● Yapılacak İşlemler:
(a) Eczacıbaşı'nın 1987-88 şampiyonluğu üzerine olan metne göre şu soruları yanıtlayın:
(i) Elemeli play-off sistemi Türk basketbolunda ilk kez hangi sezonda uygulandı?
(ii) Efe Aydan 1982 yazında hangi kulüple sözleşme imzaladı?
(iii) Amerikalı Orlando Phillips hangi ülkeye gitti?
(b) Eczacıbaşı'nın 1987-88 şampiyonluğu üzerine olan metnin bir sonraki bölümünü yazarak anlatıyı sürdürün.

● Belge Bölümü:
-=-=-=-=-

Şampiyonu belirlemek için önce NBA’de kullanılan, daha sonra başta Avrupa olmak üzere dünyanın her köşesine yayılan elemeli play-off sistemi, basketbolumuzda ilk kez 1983-84 sezonunda uygulandı. O gün bugündür ligimiz 36 şampiyon çıkardı. Bunların yarısı, normal sezonu birinci sırada bitiren takımlardı. 12 kez ikinciler mutlu sona ulaştı. Normal sezonda üçüncü sırayı kapanlar sadece 2, dördüncüler 3 kez şampiyonluk kupasını kucaklayabildi… Ve yalnızca bir kez şampiyonluk normal sezonda ilk dördün dışında kalan bir takımı onurlandırdı: 1987-88’de altıncı sırayı alan Eczacıbaşı… Bugün size o unutulmaz sezonun, o mucize takımın öyküsünü anlatmaya çalışacağım.
O günlere yetişemeyen genç basketbolseverlerin, büyüklerinden duyduğu bir klişe vardır: “Sezon başında küme düşmeye aday gösterilen takımla şampiyon oldular!” Doğrudur… 1987-88 sezonu için ilk hava atışı yapılırken, kadrosunu büyük ölçüde gençleştiren Eczacıbaşı’nın alt sıralardan kurtulabileceğine kimse ihtimal vermiyordu.
Neden böyle olduğunu anlayabilmek için, ondan önceki beş sezonu büyüteç altına almak gerekir. 1982 yazında Efe Aydan‘ın ayrılıp Fenerbahçe’ye imza atmasını takiben Eczacıbaşı, her sezona iddialı girmiş ama sonrasında bir şekilde hedeften uzak düşmüştü. Özellikle hayli yüksek bütçeyle kurulan Erman Kunter, Melih Erçin, Emir Turam, Ronald Haigler ve Jim Abromaitis’li kadronun normal sezonu birinci bitirdikten sonra play-off’un ilk turunda sekizinci İTU’ye her iki maçı da kaybederek elenmesi, gerçekten hazmedilmesi zor bir darbeydi. 1982’den 87’e gelinceye dek beş şampiyonluğun ikisi Efes’e, ikisi Galatasaray‘a, biri de Karşıyaka’ya gitmiş, Eczacı final bile oynayamamıştı.
1987 yazında bütçenin küçültülmesine, önceki yıl altıncı sırada kalmış ve play-off’ta ilk turda elenmiş kadronun gençleştirilmesine karar verildi. Kaptan Melih Erçin formasını asarak jübilesini yaparken, Ufuk Pek ile Engin Bayav Paşabahçe’ye transfer oldu. Amerikalı Orlando Phillips de Fransa‘nın yolunu tuttu.

-=-=-=-=-

● Sağlanan Malzeme:
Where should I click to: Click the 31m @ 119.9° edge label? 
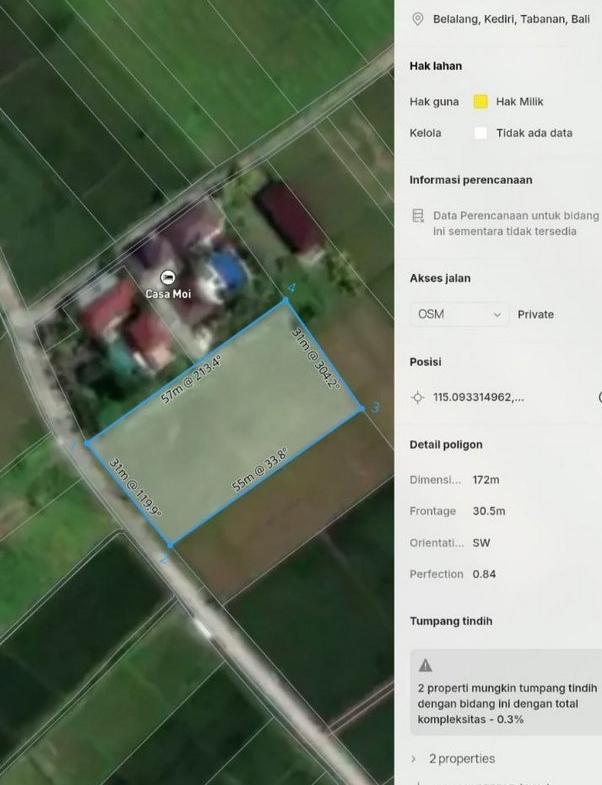click(135, 487)
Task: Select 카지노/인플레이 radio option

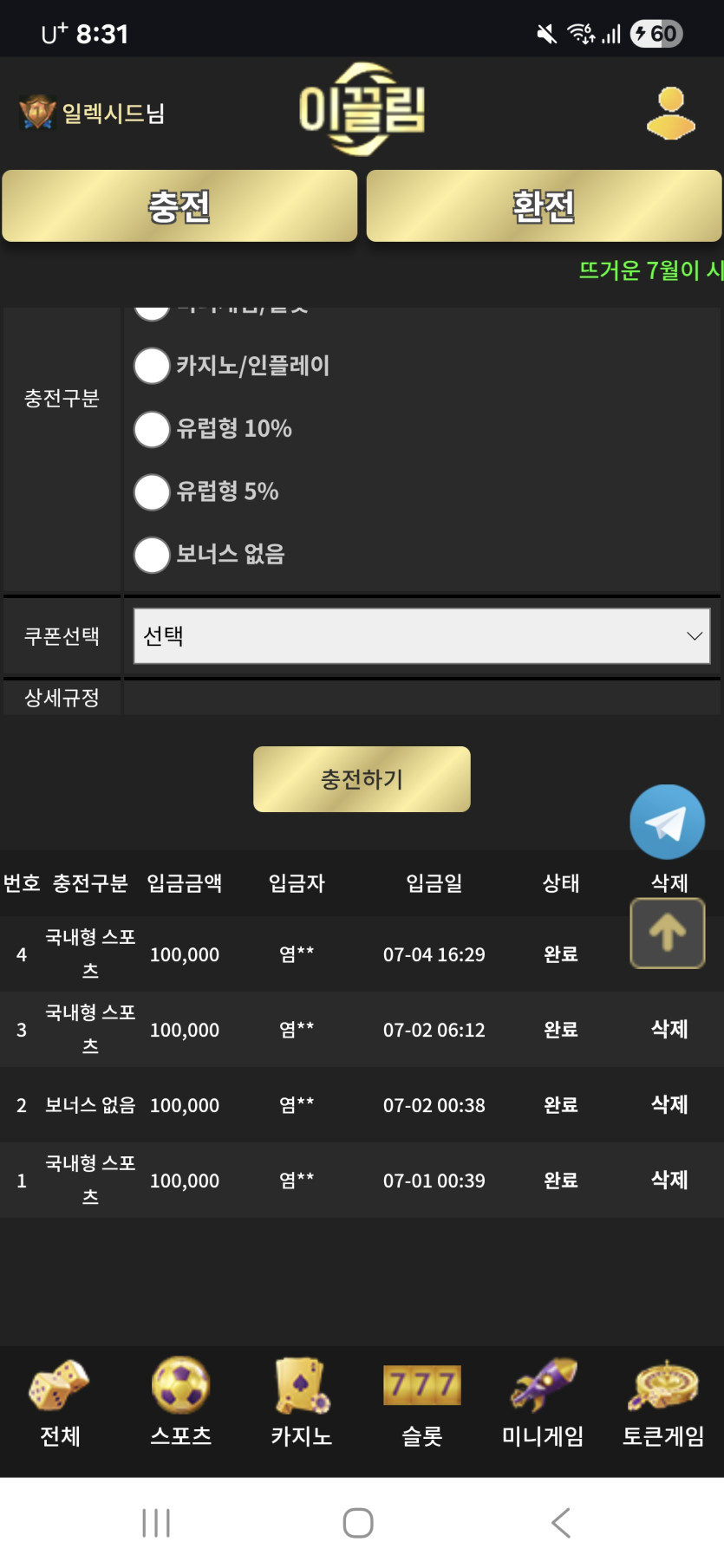Action: [152, 366]

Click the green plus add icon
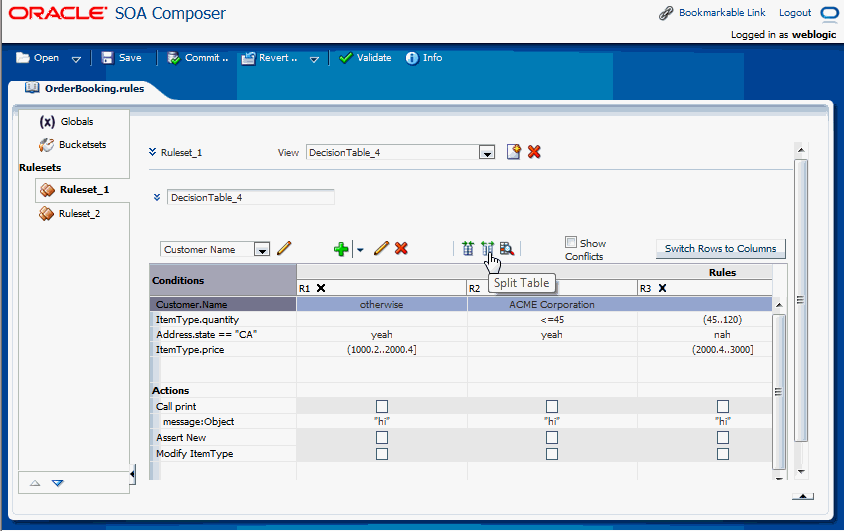(x=341, y=249)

-=-=-=-=-

● Çıktılar:
(a)
(i) 1983-84 sezonunda.
(ii) Fenerbahçe ile.
(iii) Fransa'ya.

(b)
Menejer Nur Gencer ile koç Mehmet Baturalp, ayrılanların yerine altyapıdan gelen gençleri monte edebileceklerine inanıyorlardı. Levent’te bugün Kanyon alışveriş merkezinin yükseldiği Eczacıbaşı tesislerinde yalnızca iki yeni yüz vardı: Hüseyin Şiriner ve Larry Richard. Hüseyin, Karşıyaka altyapısından çıktıktan sonra 80’lerin başında Galatasaray formasıyla iyi maçlar oynamış fakat sonradan kariyeri erken yaşta düşüşe geçmiş bir oyuncuydu. 27 yaşındaydı ve kadrodaki gençlere ağabeylik etmesi bekleniyordu.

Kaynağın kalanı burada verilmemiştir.